Tra i saggi successivi segnaliamo in questa sede quello dedicato alla Trilogia di Scabia (pp. 85-98) e quello in cui si parla di un autore tra i più affascinanti e studiati, quale Kleist, di cui il critico analizza in particolare l’Anfitrione (pp. 99-116). In questa sezione, come si vede, ad essere in primo piano è soprattutto la questione della scrittura drammaturgica. Ma se ci si limitasse ad essa non si darebbe quella visione d’insieme della scena a cui in realtà punta il lavoro di Paolo Puppa. Perciò nel volume vengono inseriti alcuni saggi nei quali sono gli interpreti che calcano le scene ad attrarre l’attenzione dello studioso e del lettore. Così  in Maria Callas: una voce di carta (pp. 117-127). Così in  Gustavo Modena dramaturg e lettore di Dante (128-140). In questo contesto non poteva mancare quello straordinario mattatore che è stato Dario Fo, al quale Puppa riconosce il ruolo di autentico caposcuola nell’ambito di quel «teatro di narrazione» consacrato da artisti del calibro di Paolini.
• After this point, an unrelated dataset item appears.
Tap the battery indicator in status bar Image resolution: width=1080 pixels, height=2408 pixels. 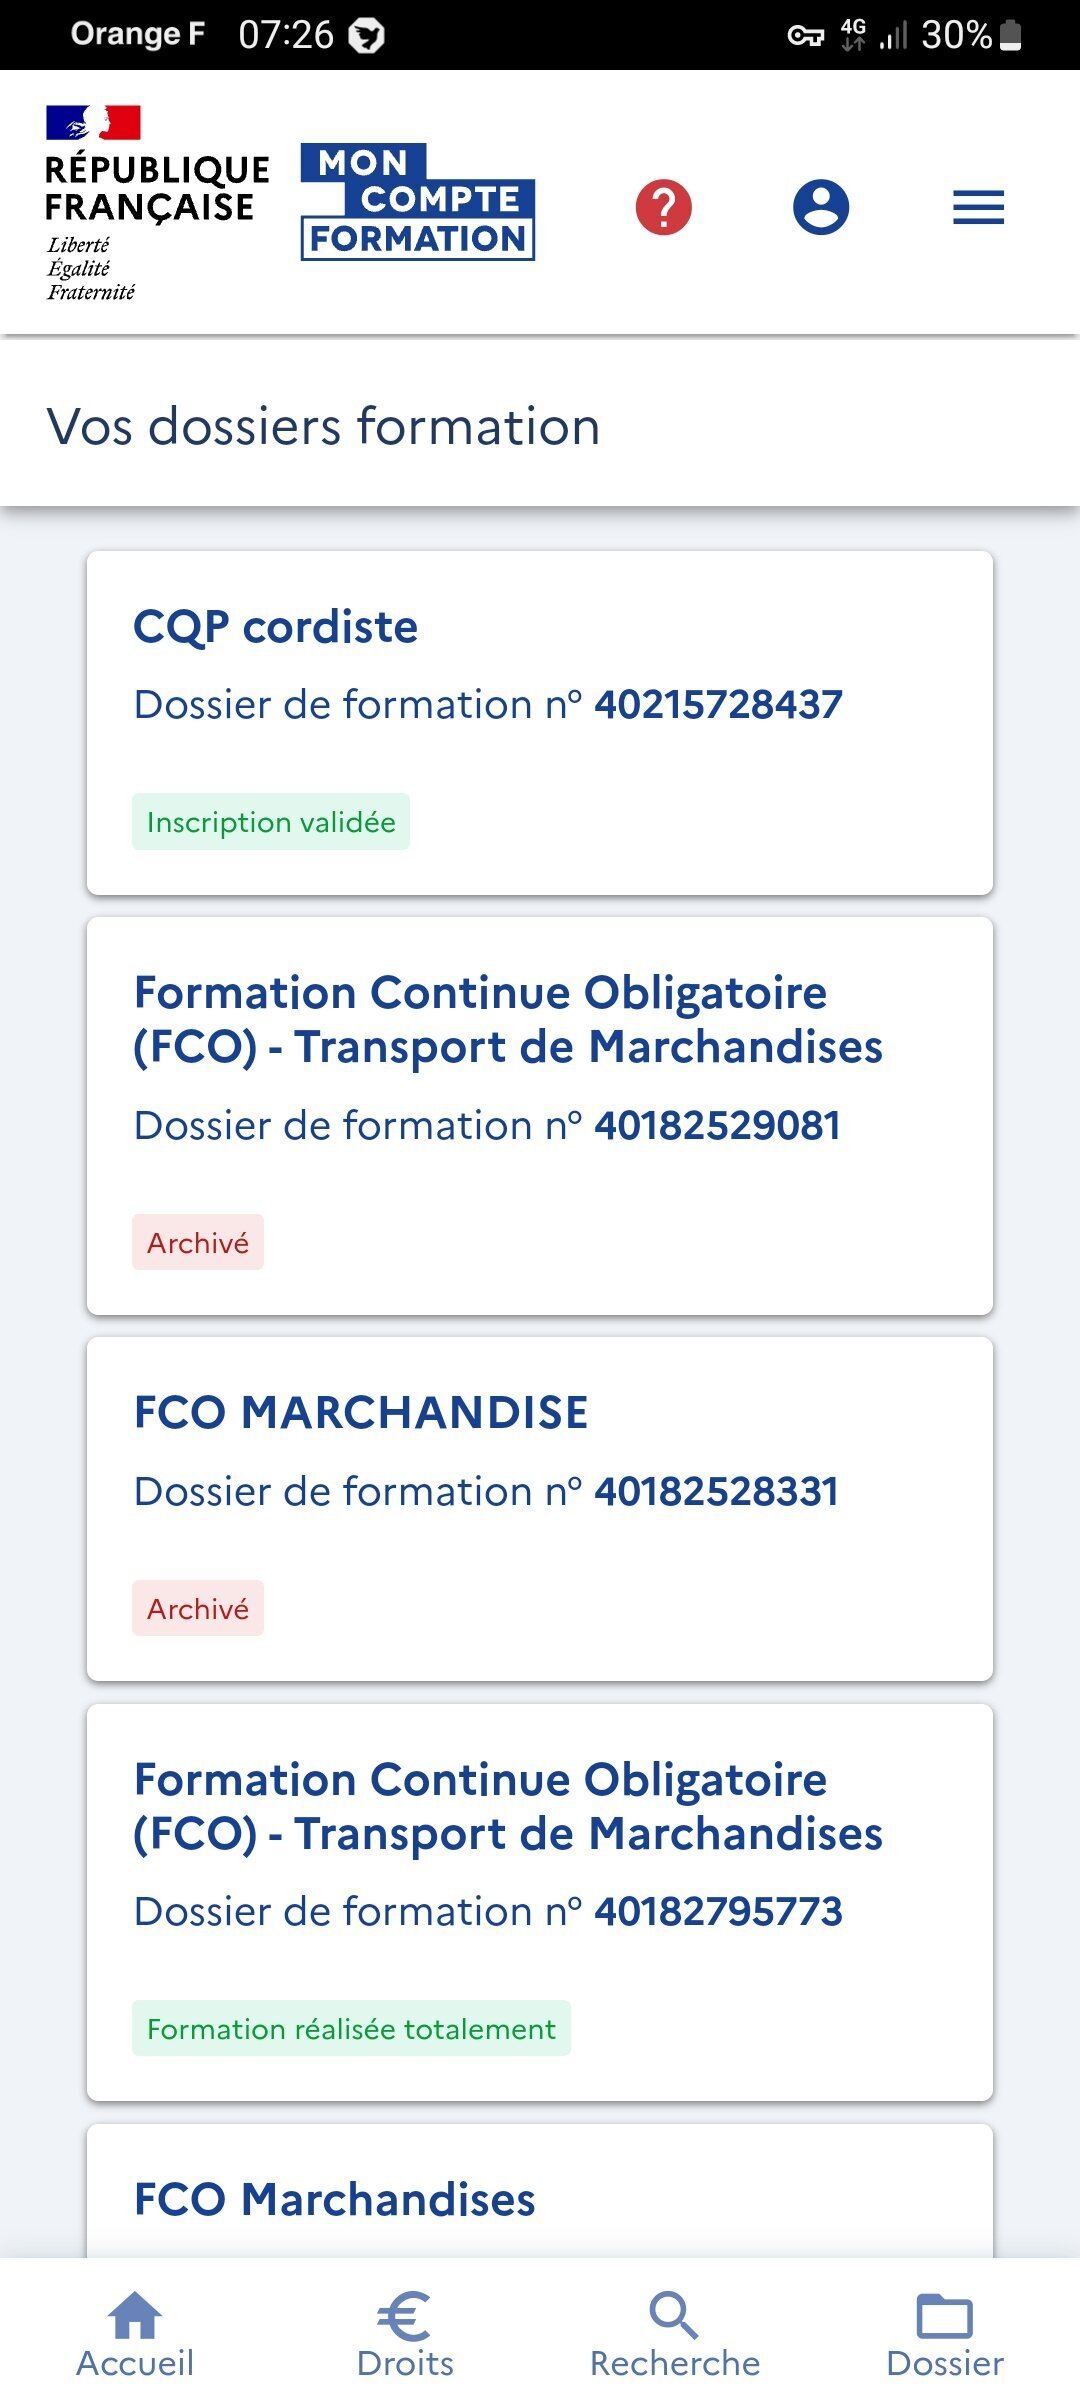click(1011, 35)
A questo punto, senza trascurare le pennellate rapide ma precise con cui si tratteggiano altri protagonisti della scena, come Eugenio Barba, ci sembra di poter dire che ci sono tutti gli elementi indispensabili per cogliere la ricchezza di un lavoro che non può mancare nella biblioteca degli studiosi della drammaturgia contemporanea. Aggiungiamo che i saggi confluiti in questo stesso volume hanno quella vivacità e quel brio espressivo che spesso difetta nei tradizionali studi accademici, senza perciò inficiare la limpidezza della prosa.  E proprio per questo, anche per questo, la lettura di questo lavoro di Paolo Puppa risulta intrigante e appassiona. Forse, proprio perché mette insieme tessere tanto diverse a comporre un mosaico così ricco di figure che fanno il teatro della memoria e la memoria del teatro.